Caso a denúncia do promotor Cássio Conserino, responsável pelo caso, seja aceita pela Justiça do estado, Lula passará a ser réu na ação. Desde o início das investigações, o ex-presidente nega que seja proprietário do apartamento tríplex, alvo de investigação.
Em nota, o Instituto Lula informou que Lula e a mulher, Marisa Letícia, adquiriram, em 2005, uma cota-parte referente ao antigo condomínio Solaris, então sob responsabilidade da Bancoop [Cooperativa Habitacional dos Bancários de São Paulo]. A compra foi declarada ao Fisco.
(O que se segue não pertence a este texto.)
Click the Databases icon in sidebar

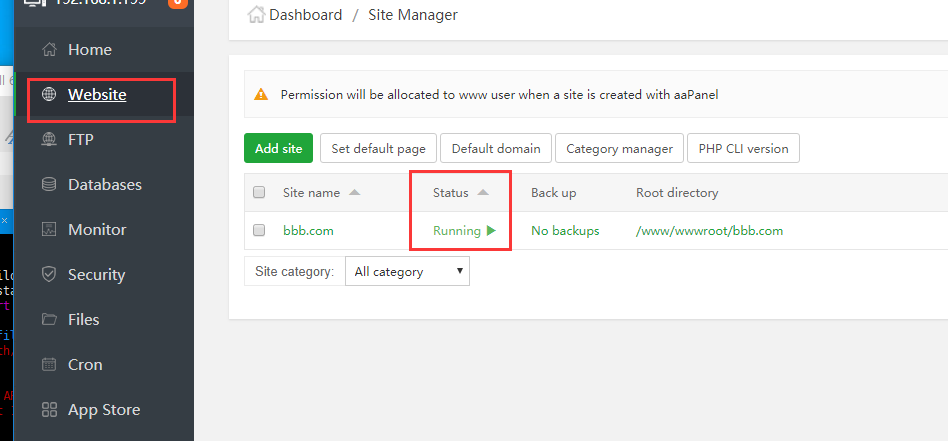49,185
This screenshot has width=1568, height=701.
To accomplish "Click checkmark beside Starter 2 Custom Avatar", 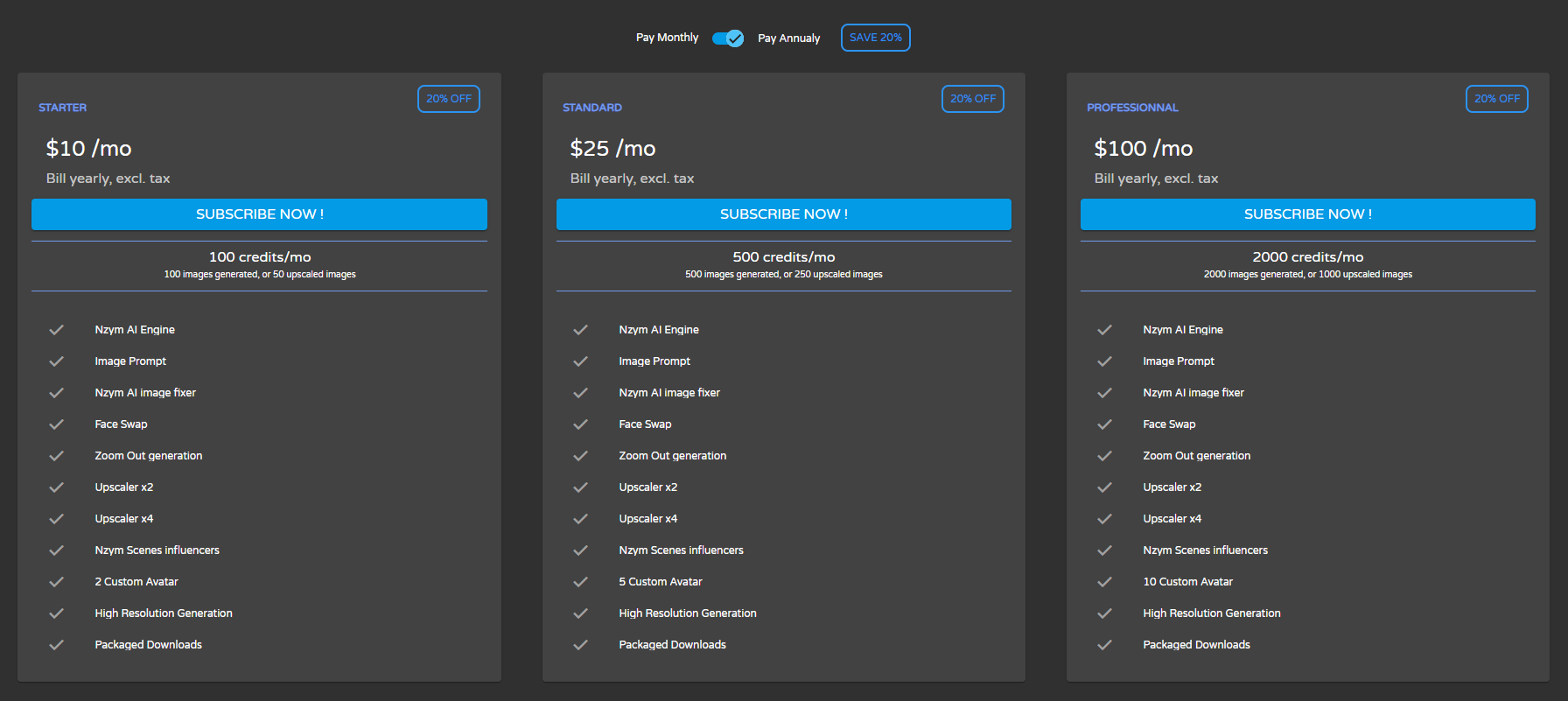I will click(x=57, y=582).
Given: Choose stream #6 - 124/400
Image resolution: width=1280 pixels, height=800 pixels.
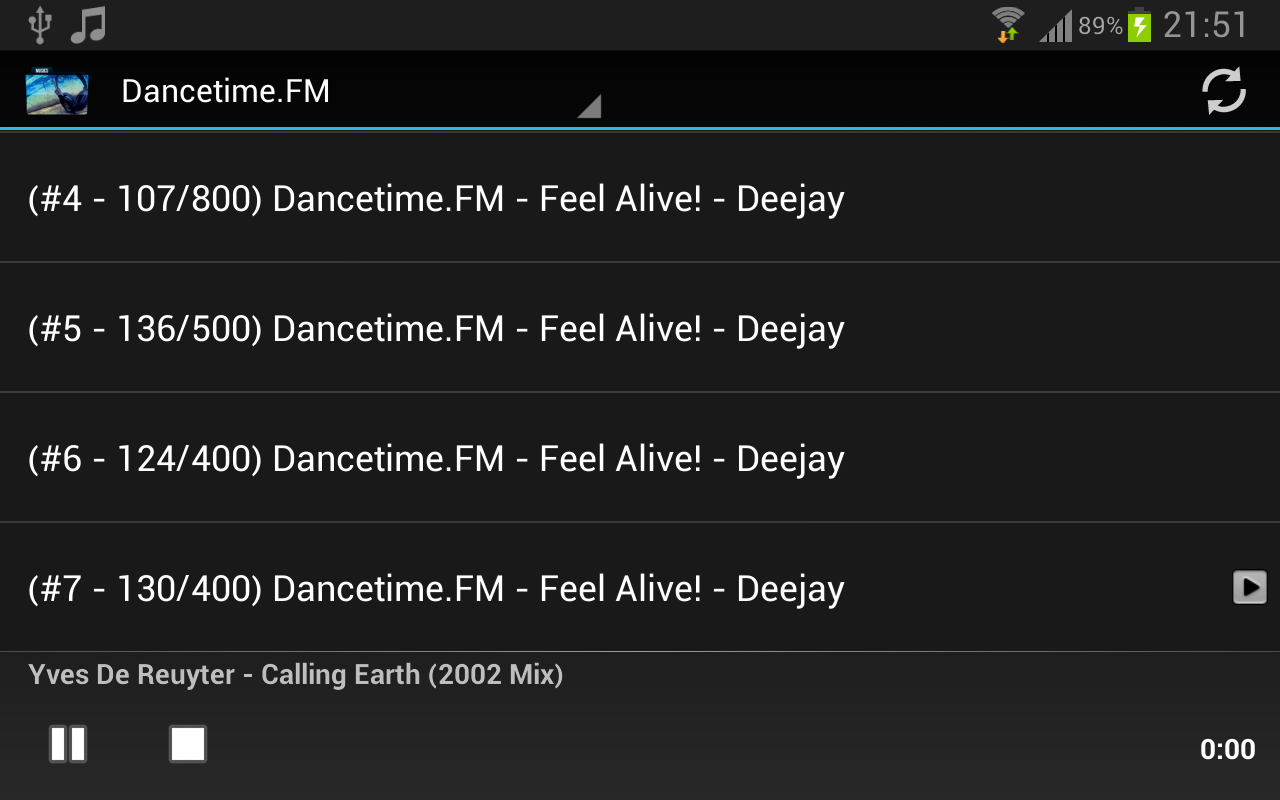Looking at the screenshot, I should click(x=640, y=458).
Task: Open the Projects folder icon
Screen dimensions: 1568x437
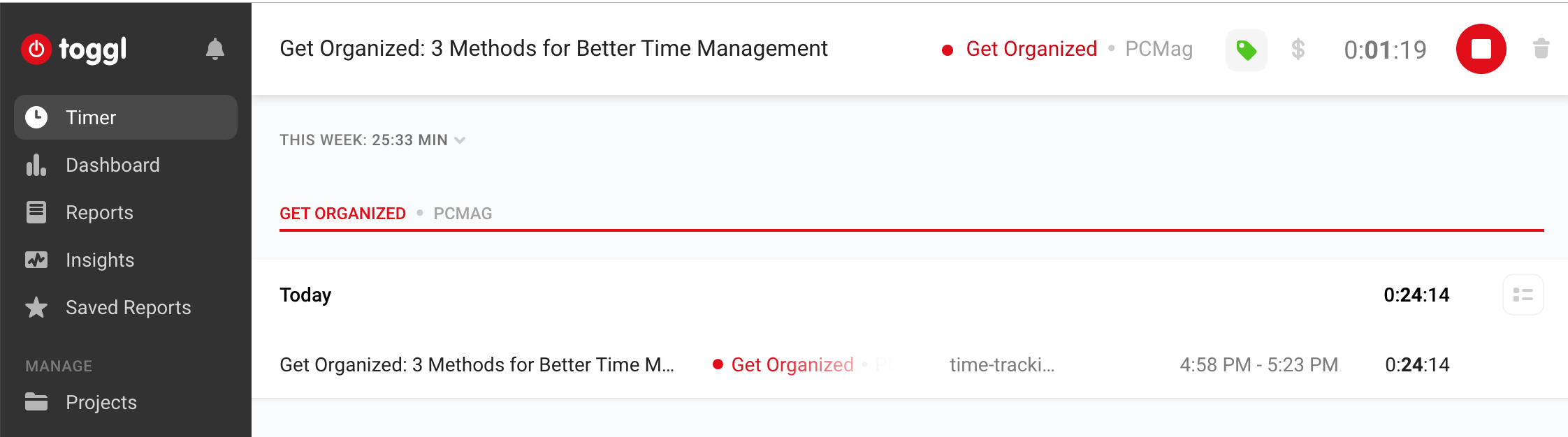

O Ministério Público de São Paulo e a força-tarefa da Lava Jato suspeitam que houve tentativa de ocultar a identidade do dono do tríplex, o que pode caracterizar crime de lavagem de dinheiro.
Segundo as investigações, a construtora OAS, investigada na Lava Jato, gastou mais de R$ 700 mil em uma reforma no tríplex na época em que a família do ex-presidente tinha opção de compra do imóvel.
Confira nota do Instituto Lula sobre o tema
Promotor cumpre promessa à Veja
Não há nenhuma novidade na denúncia do Ministério Público de São Paulo, que já havia sido anunciada na revista Veja, em 22 de janeiro de 2016, pelo promotor Cássio Conserino. Cássio Conserino não é o promotor natural do caso e pré-julgou antes de ouvir o ex-presidente, mostrando que é parcial. O ex-presidente Lula não é proprietário nem de triplex no Guarujá nem de sítio em Atibaia, e não cometeu nenhuma ilegalidade. Ele apresentou sua defesa e documentos que provam isso ao promotor Cássio Conserino. Essa denúncia só reforça a necessidade do Supremo Tribunal Federal avaliar ação dos advogados do ex-presidente sobre a competência da investigação feita em duplicidade pelo Ministério Público Federal e pelo Ministério Público de São Paulo.